▶ _What the task requires_:
Would you please repeat exactly the entries below, starting at the line with "Image resolution: width=923" and ending at the line with "You are a computer-use agent. The", and nothing outside that range? Leave out the pictures.

━━ Supplied records ━━

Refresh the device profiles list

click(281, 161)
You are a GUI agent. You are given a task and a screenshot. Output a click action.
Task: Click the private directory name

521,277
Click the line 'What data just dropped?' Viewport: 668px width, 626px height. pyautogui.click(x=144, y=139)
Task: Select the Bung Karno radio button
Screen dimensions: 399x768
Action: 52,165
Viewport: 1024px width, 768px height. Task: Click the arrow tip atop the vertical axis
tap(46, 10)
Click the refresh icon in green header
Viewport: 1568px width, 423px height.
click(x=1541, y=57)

━━━
━━ Supplied records ━━

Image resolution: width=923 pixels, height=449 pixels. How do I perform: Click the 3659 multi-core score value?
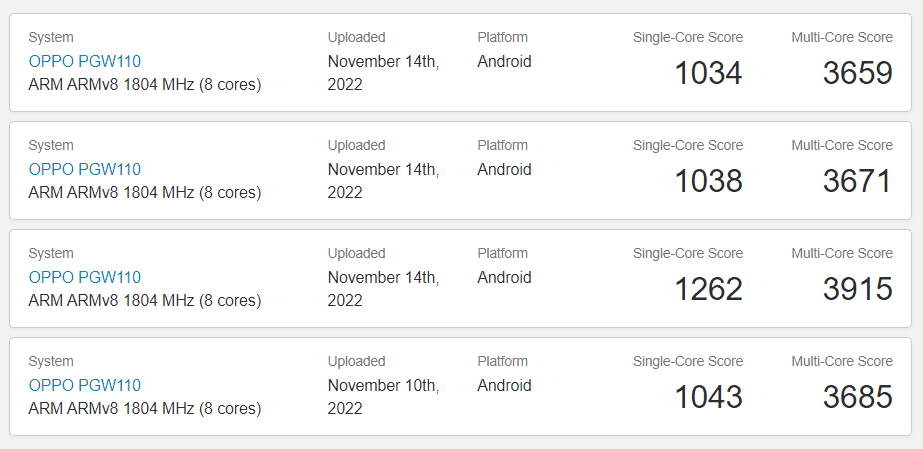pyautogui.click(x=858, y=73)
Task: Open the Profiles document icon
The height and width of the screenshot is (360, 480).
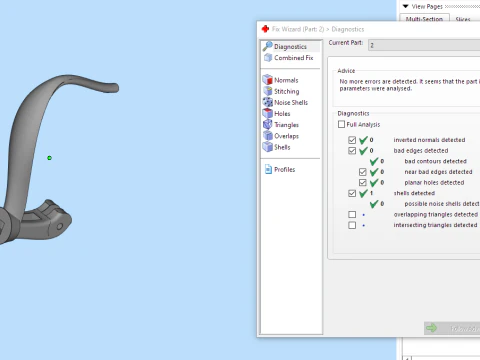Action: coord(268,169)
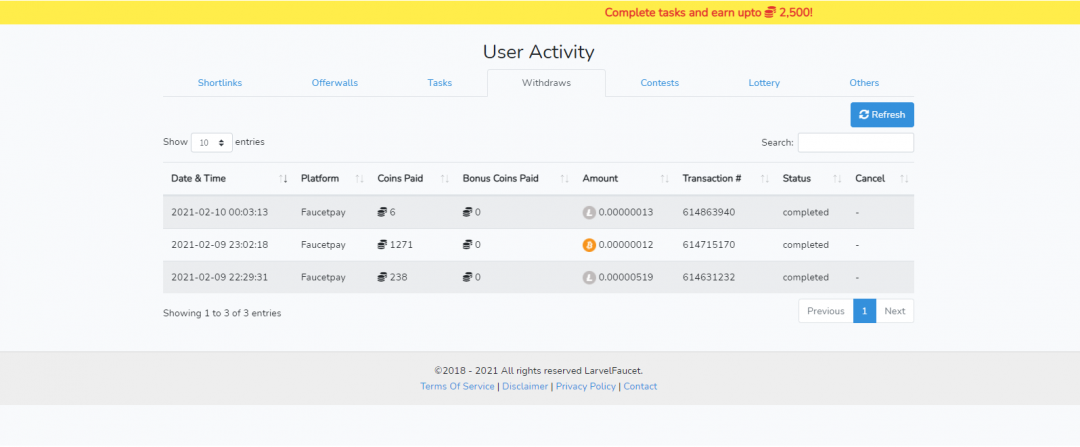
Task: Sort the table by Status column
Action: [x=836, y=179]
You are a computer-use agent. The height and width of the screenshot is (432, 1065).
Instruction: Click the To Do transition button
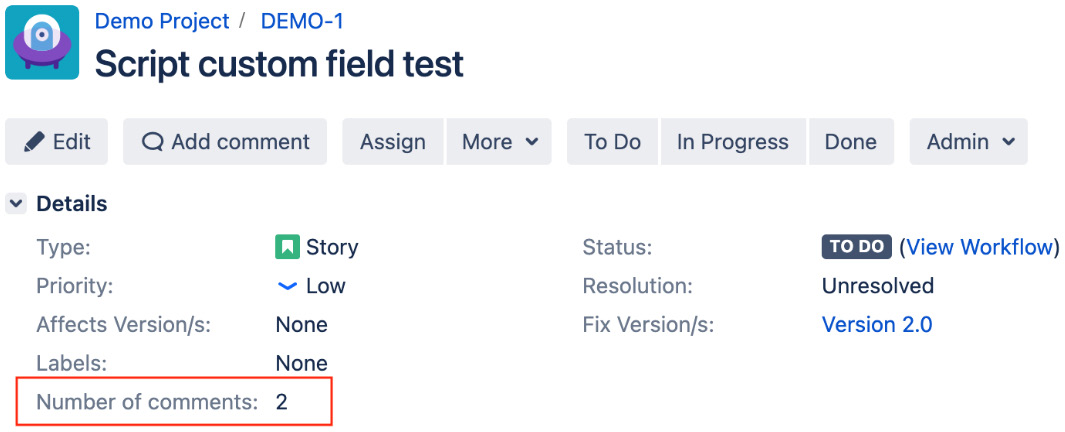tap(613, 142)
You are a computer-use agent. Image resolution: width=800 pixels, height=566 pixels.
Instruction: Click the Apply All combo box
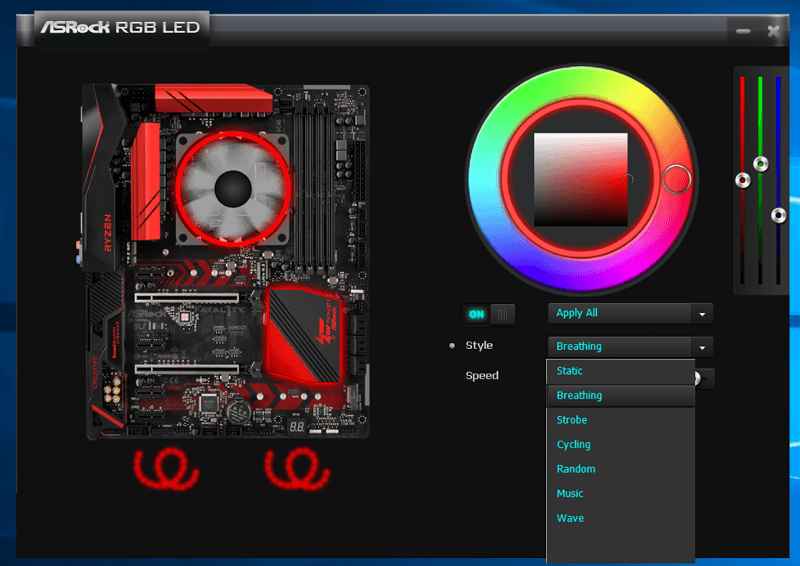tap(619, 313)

━━━
━━ Supplied records ━━

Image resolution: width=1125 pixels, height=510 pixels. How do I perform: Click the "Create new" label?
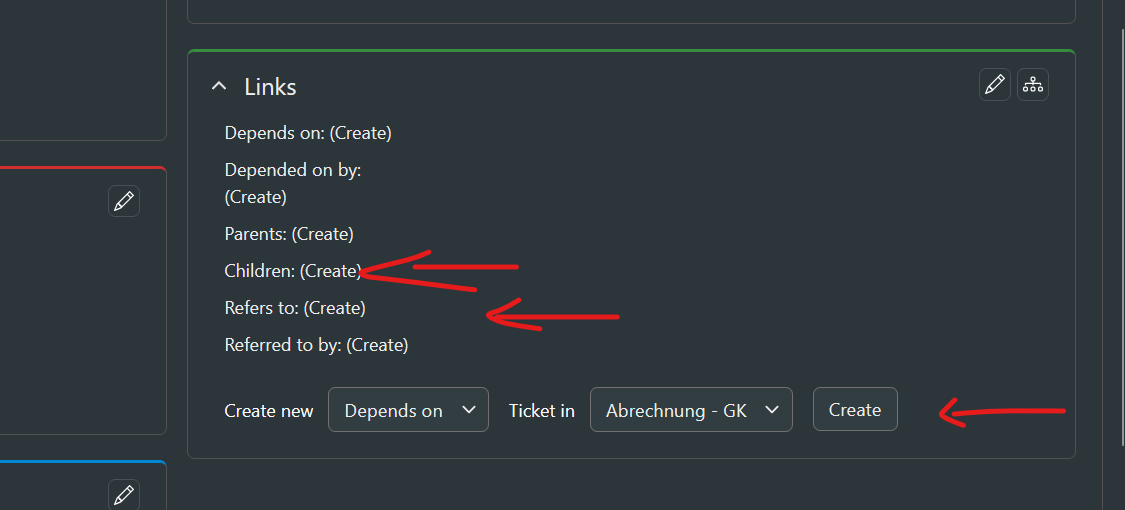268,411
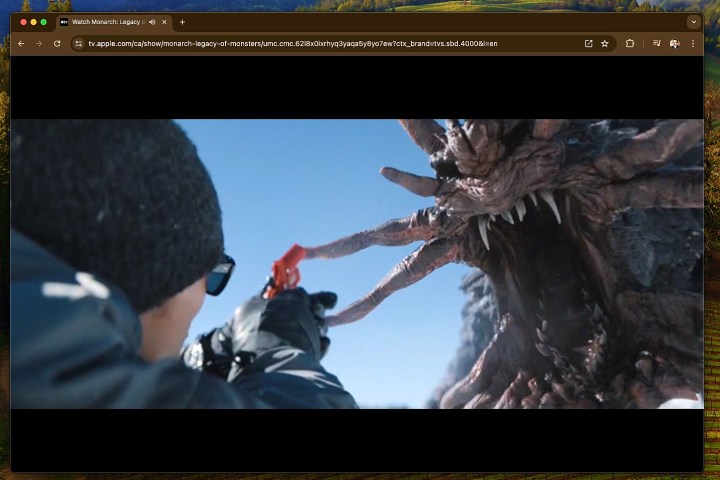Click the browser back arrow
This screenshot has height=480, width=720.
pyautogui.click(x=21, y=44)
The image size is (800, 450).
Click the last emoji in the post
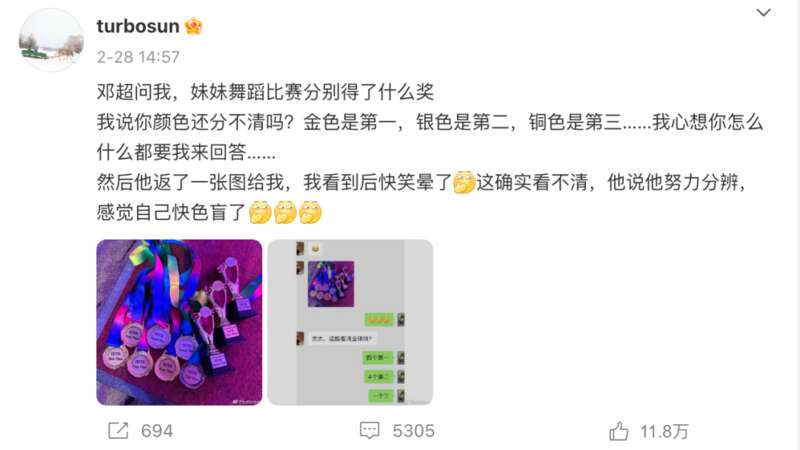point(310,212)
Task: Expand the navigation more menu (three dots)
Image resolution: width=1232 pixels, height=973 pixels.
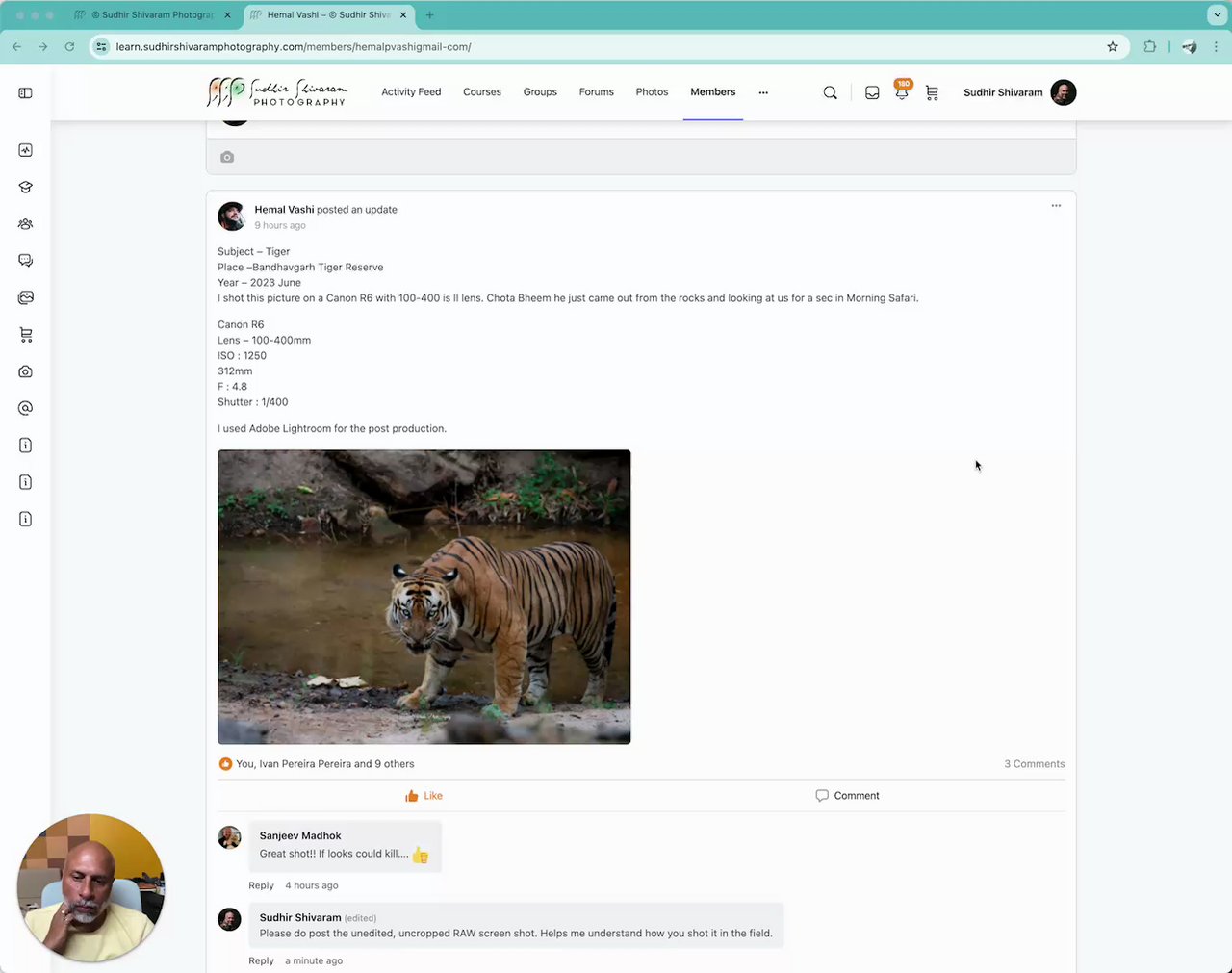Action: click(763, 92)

━━━

▶ _Written response_:
Image resolution: width=923 pixels, height=449 pixels. How do I perform: Click the 3659 multi-core score value?
pyautogui.click(x=858, y=73)
Task: Open the Profiles document icon
The height and width of the screenshot is (360, 480).
Action: coord(268,169)
Task: Sort the table by Status column
Action: [x=836, y=179]
You are a computer-use agent. The height and width of the screenshot is (432, 1065).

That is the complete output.